By and by, however, the French kings were again involved in war with their neighbours. Clodomir, the eldest, fell in an engagement with the king of Burgundy, leaving three young sons, whose rights to their father’s share of the kingdom obtained no respect from their uncles. The unhappy children were educated by their grandmother, Clotildis, who also removed to Paris, that she might more readily promote their interests, and prevail on their uncles to do them justice. The saint’s surviving sons, jealous of the interest that she took in the young princes, and fearing that her influence might oblige restitution of their patrimony, obtained possession of their persons by stratagem, and put two of them to death; the third, Clodoald or Cloud, escaping, afterwards entered into holy orders, and lived and died in a pious manner, in the neighbourhood of Paris, where, in later times, a church and a royal residence received his name of Saint Cloud, in deference to the local estimation which he enjoyed as a saint.

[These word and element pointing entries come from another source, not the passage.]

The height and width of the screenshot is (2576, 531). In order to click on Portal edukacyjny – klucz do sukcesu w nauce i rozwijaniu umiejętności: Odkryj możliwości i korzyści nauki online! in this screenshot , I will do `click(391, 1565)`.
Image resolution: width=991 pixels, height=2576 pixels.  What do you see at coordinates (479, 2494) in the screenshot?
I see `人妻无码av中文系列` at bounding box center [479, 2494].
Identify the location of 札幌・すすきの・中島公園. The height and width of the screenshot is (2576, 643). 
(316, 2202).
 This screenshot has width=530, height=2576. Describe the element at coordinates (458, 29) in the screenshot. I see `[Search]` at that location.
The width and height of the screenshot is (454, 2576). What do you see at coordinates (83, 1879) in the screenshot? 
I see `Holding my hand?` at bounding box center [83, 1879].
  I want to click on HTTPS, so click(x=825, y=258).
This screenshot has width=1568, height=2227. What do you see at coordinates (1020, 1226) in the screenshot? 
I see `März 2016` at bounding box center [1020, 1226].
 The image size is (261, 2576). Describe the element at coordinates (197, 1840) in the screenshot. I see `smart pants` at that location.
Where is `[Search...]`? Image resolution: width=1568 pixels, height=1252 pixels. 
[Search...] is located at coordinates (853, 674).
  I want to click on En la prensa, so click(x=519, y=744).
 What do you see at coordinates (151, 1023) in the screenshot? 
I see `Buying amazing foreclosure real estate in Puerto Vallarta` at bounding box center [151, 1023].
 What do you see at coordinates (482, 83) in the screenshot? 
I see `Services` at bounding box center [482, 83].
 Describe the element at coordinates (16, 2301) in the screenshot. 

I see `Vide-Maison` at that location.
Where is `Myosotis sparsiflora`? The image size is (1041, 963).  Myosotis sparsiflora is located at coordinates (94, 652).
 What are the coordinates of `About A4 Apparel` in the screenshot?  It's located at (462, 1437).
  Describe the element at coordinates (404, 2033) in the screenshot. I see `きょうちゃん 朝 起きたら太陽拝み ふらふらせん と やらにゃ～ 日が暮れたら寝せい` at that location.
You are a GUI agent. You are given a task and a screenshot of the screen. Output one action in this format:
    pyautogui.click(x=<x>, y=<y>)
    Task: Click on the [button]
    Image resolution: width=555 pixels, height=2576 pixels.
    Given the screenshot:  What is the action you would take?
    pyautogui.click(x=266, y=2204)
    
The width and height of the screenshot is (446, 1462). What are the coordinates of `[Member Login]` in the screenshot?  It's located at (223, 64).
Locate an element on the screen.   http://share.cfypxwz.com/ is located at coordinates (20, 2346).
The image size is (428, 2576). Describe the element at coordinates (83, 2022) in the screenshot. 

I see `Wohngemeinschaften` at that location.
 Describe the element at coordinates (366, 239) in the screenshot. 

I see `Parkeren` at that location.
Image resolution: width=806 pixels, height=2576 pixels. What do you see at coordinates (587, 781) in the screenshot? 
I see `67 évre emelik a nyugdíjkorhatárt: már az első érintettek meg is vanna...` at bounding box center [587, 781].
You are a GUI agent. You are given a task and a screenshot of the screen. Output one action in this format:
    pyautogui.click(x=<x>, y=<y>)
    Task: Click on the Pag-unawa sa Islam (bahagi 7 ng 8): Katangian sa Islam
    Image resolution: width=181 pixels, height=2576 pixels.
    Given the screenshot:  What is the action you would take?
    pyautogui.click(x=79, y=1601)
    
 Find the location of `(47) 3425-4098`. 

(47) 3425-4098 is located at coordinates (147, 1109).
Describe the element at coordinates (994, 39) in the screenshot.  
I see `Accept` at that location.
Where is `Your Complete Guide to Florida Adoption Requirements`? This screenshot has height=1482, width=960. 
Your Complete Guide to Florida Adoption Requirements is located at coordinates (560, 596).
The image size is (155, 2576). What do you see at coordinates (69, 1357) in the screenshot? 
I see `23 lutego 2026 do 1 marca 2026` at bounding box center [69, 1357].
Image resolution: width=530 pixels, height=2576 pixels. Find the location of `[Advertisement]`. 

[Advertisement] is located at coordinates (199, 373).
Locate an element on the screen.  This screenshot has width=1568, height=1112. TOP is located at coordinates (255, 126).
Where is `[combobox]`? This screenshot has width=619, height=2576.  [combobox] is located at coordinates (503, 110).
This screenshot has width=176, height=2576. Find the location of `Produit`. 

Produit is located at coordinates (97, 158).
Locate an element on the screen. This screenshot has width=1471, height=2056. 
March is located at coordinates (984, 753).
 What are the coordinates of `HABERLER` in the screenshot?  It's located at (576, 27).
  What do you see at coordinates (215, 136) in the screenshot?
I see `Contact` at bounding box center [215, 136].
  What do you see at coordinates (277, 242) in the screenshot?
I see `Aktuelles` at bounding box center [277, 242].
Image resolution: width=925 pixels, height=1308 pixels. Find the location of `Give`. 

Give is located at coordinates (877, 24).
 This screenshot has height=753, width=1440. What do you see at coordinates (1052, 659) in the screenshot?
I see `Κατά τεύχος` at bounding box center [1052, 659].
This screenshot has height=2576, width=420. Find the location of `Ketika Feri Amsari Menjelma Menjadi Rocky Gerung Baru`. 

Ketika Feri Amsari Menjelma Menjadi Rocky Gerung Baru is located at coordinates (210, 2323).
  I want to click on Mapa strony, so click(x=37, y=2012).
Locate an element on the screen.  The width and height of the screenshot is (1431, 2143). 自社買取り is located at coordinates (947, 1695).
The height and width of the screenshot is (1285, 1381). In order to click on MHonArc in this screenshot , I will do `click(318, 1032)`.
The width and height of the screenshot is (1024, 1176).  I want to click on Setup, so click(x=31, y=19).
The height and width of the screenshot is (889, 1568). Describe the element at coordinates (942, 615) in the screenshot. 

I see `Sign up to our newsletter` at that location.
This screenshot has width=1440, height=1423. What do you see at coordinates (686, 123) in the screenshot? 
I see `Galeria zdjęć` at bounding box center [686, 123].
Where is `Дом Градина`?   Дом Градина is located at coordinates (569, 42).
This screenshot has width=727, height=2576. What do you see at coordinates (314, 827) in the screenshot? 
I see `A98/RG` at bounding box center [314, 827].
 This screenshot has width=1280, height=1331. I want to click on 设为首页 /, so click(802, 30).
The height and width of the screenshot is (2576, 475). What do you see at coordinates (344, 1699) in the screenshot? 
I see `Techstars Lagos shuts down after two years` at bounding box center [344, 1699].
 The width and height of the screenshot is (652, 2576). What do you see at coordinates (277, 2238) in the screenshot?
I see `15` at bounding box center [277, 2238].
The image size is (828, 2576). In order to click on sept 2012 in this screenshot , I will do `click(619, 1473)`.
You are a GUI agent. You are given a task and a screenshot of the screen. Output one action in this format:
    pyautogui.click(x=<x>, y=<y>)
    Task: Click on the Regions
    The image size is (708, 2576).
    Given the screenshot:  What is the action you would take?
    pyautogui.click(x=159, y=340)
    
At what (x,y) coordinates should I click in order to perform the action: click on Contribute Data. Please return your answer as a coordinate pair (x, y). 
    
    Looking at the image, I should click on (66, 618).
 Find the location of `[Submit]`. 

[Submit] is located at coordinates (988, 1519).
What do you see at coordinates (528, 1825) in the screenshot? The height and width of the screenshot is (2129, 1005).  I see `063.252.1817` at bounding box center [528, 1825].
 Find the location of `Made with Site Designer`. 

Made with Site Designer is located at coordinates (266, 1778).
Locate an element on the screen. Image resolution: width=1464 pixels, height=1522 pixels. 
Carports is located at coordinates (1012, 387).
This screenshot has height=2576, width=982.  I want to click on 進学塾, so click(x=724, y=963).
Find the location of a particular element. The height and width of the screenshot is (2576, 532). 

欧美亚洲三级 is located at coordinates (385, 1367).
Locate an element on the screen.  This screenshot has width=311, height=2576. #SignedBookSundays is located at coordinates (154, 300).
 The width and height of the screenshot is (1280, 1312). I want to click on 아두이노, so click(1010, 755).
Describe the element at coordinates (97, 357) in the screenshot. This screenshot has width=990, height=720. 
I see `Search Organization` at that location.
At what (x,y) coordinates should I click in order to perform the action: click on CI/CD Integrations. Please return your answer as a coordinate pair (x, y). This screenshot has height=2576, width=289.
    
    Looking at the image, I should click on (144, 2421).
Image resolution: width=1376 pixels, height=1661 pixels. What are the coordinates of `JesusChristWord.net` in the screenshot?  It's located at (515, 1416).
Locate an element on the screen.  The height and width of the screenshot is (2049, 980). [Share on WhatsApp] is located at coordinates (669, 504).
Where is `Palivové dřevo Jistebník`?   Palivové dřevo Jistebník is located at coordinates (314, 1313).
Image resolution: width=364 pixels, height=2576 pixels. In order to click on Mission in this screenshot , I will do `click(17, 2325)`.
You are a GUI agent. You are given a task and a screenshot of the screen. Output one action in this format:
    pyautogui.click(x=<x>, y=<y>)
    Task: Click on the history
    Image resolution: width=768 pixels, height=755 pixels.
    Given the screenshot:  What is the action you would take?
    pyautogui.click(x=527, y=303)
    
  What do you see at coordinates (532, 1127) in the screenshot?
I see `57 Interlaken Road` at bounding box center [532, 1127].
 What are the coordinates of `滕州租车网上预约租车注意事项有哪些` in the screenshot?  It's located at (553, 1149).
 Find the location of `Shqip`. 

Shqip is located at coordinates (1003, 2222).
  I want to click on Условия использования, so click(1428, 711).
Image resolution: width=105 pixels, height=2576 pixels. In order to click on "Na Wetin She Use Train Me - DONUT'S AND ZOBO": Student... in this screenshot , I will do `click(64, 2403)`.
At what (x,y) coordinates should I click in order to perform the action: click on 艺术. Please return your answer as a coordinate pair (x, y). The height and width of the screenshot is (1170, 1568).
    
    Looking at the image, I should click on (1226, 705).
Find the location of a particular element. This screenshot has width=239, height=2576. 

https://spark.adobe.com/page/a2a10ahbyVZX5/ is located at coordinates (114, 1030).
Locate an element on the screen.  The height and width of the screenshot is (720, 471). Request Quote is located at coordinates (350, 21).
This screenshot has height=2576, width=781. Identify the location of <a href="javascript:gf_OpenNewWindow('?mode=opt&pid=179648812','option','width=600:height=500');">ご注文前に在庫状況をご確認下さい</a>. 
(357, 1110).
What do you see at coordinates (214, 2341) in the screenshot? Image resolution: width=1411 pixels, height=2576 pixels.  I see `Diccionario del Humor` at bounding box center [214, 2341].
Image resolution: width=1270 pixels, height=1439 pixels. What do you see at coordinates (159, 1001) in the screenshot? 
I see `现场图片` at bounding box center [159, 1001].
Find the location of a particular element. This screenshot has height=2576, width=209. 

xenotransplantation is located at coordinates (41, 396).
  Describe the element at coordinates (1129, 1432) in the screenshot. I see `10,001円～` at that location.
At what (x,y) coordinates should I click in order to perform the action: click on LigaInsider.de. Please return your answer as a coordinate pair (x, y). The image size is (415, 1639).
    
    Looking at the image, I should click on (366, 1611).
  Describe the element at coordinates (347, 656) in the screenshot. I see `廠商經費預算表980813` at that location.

The disconsolate queen recovered the bodies of her grandchildren, and gave them a royal funeral in the new church of Saint Genevieve at Paris.

Our Saint was destined to suffer another and still more cruel family affliction, in the person of her only daughter, Clotildis, w^ho was married to Amalaric, king of the Visigoths. The young princess was a sincere Catholic, while her husband had the misfortune to be an Arian. This marriage of policy turned out a very miserable one. Amalaric insisted on his wife conforming to his religion; she refused, and had to submit, in consequence, to the most savage treatment from the king, and even to the lowest indignities from her people, as she went to public worship in her own church. She at length appealed to her brother Childebert, king of Paris, and as a token, sent him a handkerchief dyed with her blood. The prince did not hesitate a moment. He entered Narbonne, the Visigoth capital, with an armed force, seized the treasury, and killed Amalaric as he tried to escape.

This act of summary justice accomplished, he set out in triumph for Paris, taking his unhappy sister along with him; but she expired on the road, of the severe injuries she had received.

Thus, on the whole, the life of our Saint, in that lawless time, had been a painful one. The massacre of her own family, when she was a child; the death of her husband, the murder of her grandsons, and now the premature death of her only daughter, had nearly filled her cup of bitterness to the brim. But from this point, the closing years of her pilgrimage on earth were passed in comparative repose. She spent much of her time at Tours, in penitential observances and in continual prayer. Such property as she possessed was divided among the poor, and the followers of voluntary poverty in the religious orders. She built several houses for these in various parts of France, more particularly at Rheims, at Tours, and at Rouen.

Old age found her engaged in these works of charity and of piety. During one of her visits to Tours, she received an intimation from a heavenly messenger that the day of her summons hence was very near. In the exuberant joy of her heart, she cried out, “Unto thee, Lord, I have lifted up my soul; come and deliver me; Lord I have trusted in thee.” An attack of illness confined her to bed, but alms and prayer continued to be her constant employment. She sent for her two sons from Paris and from Soissons, to come and see her die. They came at her bidding, and she foretold to them many events which were about to happen. On the thirtieth day after the summons of the angel, she was anointed, and then received the sacred viaticum, according to the usual order at that time, and for many ages subsequently. Then declaring her belief in the Most Holy Trinity, she passed away from the scene of her many trials to everlasting rest, the 3rd of June, 545. Her departure took place in the night; yet we are told that her chamber shone as if it had been noonday; and that the brightness lasted till daybreak. Her sons conveyed the body of the queen to Paris, and laid it beside her husband, in the church of Saint Genevieve; from which they were afterwards removed to the royal mausoleum at Saint Denys.